Exercise goal » Copy, from the data below, every line that has "question" in it.

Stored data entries
######

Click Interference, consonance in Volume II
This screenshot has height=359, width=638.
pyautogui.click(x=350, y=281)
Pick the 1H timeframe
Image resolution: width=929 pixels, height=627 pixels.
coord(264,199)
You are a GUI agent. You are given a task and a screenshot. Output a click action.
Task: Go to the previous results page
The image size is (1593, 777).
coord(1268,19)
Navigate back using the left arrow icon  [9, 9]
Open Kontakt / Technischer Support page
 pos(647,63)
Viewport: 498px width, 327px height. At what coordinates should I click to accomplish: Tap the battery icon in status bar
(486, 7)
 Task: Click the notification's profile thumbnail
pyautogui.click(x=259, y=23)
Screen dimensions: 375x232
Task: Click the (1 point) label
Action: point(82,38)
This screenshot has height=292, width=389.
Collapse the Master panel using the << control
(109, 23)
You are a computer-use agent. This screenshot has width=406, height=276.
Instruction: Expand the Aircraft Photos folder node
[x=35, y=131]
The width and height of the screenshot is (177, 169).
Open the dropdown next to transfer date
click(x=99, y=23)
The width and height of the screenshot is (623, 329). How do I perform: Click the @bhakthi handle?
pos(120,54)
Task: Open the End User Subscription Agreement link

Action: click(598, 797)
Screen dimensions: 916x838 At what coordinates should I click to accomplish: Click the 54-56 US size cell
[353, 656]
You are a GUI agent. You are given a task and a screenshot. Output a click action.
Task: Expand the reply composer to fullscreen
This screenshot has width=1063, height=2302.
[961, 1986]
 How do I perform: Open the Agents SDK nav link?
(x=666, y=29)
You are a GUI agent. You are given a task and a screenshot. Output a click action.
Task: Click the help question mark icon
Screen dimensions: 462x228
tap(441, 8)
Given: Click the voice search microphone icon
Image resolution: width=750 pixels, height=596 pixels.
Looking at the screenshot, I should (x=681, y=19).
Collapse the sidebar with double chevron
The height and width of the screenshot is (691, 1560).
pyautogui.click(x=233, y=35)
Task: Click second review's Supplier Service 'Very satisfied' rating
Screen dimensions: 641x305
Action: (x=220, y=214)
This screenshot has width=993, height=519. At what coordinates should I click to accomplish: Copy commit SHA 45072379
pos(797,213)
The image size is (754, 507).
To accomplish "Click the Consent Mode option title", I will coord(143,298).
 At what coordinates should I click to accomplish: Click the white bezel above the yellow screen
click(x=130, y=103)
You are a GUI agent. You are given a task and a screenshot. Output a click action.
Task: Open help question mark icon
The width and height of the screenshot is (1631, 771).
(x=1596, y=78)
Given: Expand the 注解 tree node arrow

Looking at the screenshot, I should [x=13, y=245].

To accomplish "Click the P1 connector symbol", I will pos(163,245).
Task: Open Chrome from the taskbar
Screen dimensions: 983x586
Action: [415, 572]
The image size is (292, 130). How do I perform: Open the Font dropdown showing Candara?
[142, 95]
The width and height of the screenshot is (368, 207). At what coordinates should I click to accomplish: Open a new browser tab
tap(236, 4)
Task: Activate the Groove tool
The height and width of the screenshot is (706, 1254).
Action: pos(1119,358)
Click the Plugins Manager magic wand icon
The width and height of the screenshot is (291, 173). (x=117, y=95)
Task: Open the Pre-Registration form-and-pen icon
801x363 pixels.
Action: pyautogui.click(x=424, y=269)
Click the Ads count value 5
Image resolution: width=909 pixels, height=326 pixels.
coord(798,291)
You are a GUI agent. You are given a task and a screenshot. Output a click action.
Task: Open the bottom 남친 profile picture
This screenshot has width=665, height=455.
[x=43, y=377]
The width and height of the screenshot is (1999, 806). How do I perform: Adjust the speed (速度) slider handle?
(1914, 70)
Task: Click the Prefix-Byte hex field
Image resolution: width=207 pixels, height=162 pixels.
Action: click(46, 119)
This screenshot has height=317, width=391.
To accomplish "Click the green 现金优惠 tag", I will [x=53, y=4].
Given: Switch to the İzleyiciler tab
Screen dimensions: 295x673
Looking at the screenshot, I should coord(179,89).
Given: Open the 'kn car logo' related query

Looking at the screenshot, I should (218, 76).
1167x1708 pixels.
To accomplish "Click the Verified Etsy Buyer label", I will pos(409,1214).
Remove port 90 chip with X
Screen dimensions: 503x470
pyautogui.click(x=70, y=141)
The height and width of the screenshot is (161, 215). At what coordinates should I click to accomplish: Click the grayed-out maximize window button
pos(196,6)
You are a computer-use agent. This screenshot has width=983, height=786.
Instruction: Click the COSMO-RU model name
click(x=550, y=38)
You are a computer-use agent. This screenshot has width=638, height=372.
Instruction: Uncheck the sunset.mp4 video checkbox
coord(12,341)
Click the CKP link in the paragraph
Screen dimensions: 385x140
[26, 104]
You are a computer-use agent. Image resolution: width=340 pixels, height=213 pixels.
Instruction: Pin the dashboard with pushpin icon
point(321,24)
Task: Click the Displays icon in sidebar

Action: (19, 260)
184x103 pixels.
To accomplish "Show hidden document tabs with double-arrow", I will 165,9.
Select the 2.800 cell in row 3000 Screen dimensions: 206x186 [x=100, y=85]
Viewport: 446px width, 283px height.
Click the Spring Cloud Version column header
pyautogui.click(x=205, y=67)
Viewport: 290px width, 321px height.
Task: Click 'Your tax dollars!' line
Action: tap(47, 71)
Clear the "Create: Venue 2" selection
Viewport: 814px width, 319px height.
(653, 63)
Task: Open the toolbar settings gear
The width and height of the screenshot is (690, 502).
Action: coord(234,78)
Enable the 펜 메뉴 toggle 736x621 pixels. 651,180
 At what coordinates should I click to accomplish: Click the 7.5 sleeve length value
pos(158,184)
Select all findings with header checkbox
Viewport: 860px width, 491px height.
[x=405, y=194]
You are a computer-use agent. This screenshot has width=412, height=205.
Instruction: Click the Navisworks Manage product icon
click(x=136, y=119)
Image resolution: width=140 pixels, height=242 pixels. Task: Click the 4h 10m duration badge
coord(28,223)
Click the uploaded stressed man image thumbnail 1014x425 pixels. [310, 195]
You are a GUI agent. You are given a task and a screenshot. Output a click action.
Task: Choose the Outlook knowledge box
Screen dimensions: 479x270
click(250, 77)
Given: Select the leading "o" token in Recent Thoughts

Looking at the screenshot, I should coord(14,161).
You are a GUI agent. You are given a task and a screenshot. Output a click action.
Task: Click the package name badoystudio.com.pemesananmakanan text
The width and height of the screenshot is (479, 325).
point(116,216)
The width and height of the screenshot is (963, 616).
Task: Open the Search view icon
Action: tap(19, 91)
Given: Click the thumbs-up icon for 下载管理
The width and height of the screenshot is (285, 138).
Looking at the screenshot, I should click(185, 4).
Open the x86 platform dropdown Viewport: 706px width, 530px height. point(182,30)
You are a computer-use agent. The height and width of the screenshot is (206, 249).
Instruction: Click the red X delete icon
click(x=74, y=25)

######

Exercise response »
Task: Click the help question mark icon
Task: Open help question mark icon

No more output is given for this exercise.